Claro que, en todo caso, dicho intento choca, por completo, con el marco constitucional y normativo vigente. Nuestra constitución, como todas las pertenecientes al constitucionalismo social, obliga a “legislar y promover medidas de acción positiva que garanticen la igualdad real de oportunidades y de trato, y el pleno goce y ejercicio de los derechos reconocidos por esta Constitución y los tratados internacionales vigentes sobre derechos humanos” (art. 75.23), y erige, mal que le pese al presidente, a la Justicia Social como principio fundante del ordenamiento (art. 75.19).
En suma
El largo ciclo de reformas y contra reformas laborales continúa su marcha, siempre signado por el presupuesto que les dio origen y sobre el que discurren: la correlación de fuerzas. La discusión, por tanto, no está ajena ni prescinde del contexto. No obstante, lo importante, sigue siendo detectar de dónde provienen las instancias reformadoras y, por ello, su finalidad. Durante un siglo, la construcción normativa del derecho del trabajo ha sido de progreso, compendiada por normas imperativas distintas a la autonomía “individual”, es decir el contrato, y desplazando relativamente al mercado como fuente de regulación.
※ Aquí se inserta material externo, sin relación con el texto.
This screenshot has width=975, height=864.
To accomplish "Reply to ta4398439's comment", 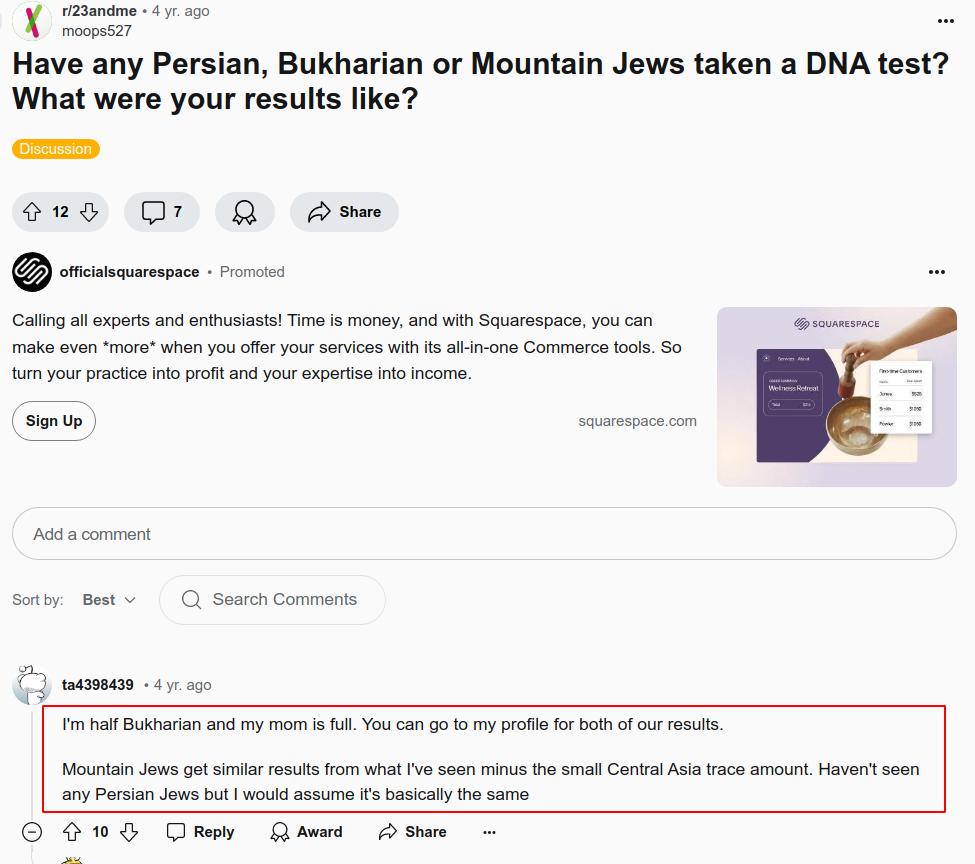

La ruptura unilateral del “pacto” del Estado de Bienestar abrió un período de confrontación, con avances y retrocesos, tendiente a reducir la regulación de protección del trabajo. Ese ya largo tránsito no deja de interpelar, como se señaló, al conflicto y los sujetos colectivos como representativos de un compromiso de regulación y reconocimiento. El riesgo, entonces, la novedad, inusitada, viene dado por un intento de soltar amarras, desde el punto de vista de aquel, incluso incierto y debilitado, compromiso de estabilización del capitalismo y previsibilidad para las personas: en su día trabajadores y trabajadoras, ahora también desempleados, precarios, actores de la economía social, etc., todos partes de aquel itinerario de la vulnerabilidad al que refería Castel.
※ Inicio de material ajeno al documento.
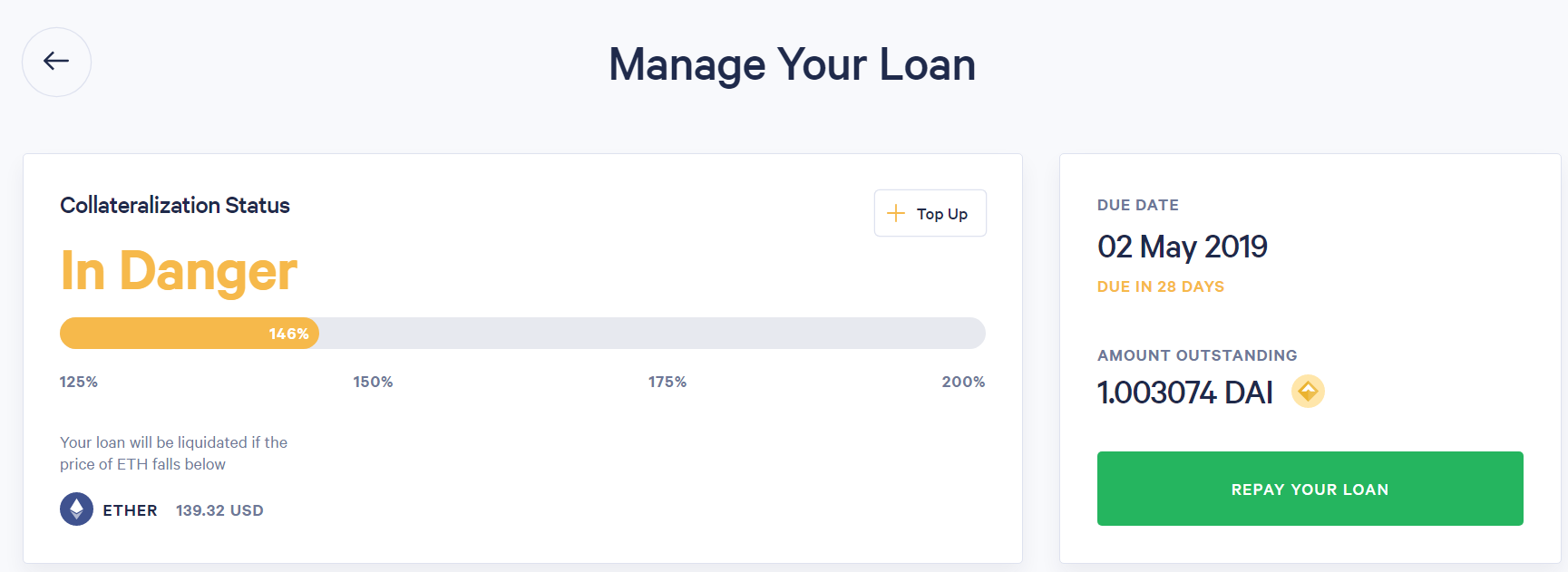
Task: Click the Ethereum logo icon
Action: tap(76, 509)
Si el discurso libertario es profunda y radicalmente incompatible con el mandato constitucional de nuestra sociedad, el cual es un principio normativo, continuar afirmando la Constitución seguirá siendo un refugio y un destino, un camino y una praxis.
Materiales recomendados
- Harvey, David, “La condición de la posmodernidad”, Amorrortu editores, Buenos Aires, 2017.
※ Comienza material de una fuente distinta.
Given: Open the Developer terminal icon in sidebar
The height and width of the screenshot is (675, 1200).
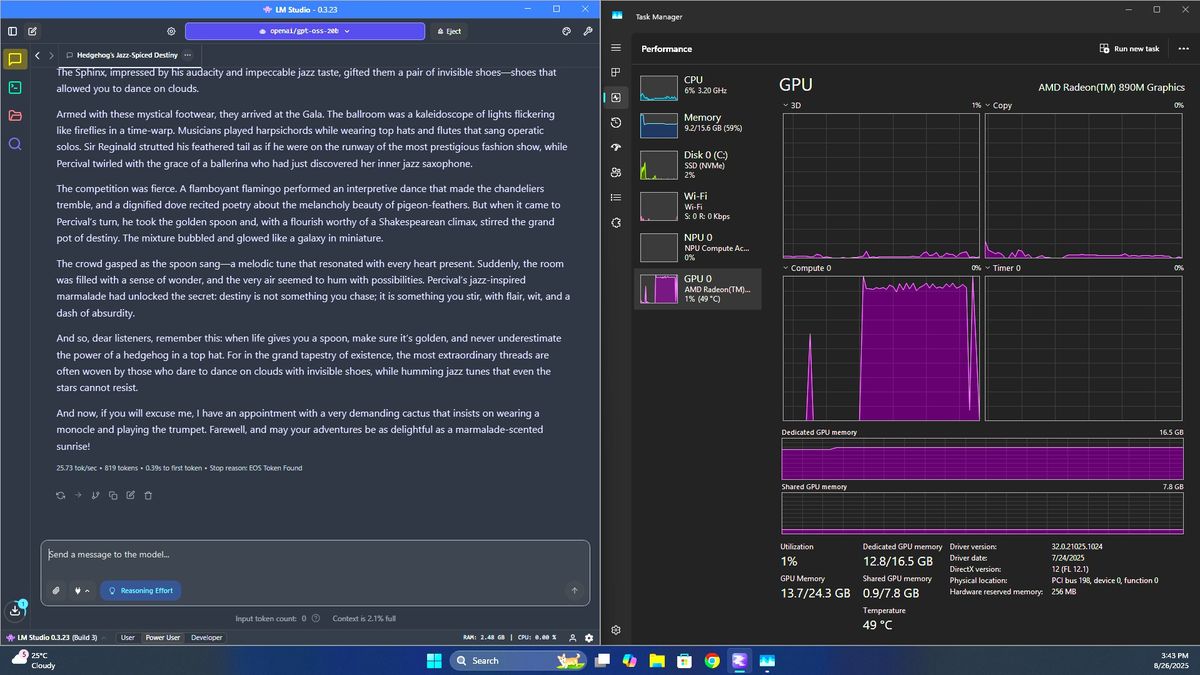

- Settembrini, Domenico, “Reformismo”, en Bobbio, N., Matteucci, N. y Pasquino, Gianfranco, “Diccionario de Política”, Siglo XXI, México, 1994.
- Romagnoli, Umberto, “La desregulación y las fuentes del derecho del trabajo”, en Cuadernos de Relaciones Laborales, Universidad Complutense de Madrid, nº1, 1993.
- Castel, Robert, “La metamorfosis de la cuestión social”, Paidós, 1997.
- Brown, Wendy, “En las ruinas del neoliberalismo”, Traficantes de Sueños, 2020.
- Barcellona, Mario, “El derecho privado de la economía globalizada y la sociedad líquida”, en Estévez Araujo, José A., “El derecho ya no es lo que era. Las transformaciones jurídicas en la globalización neoliberal”, Trotta, 2021.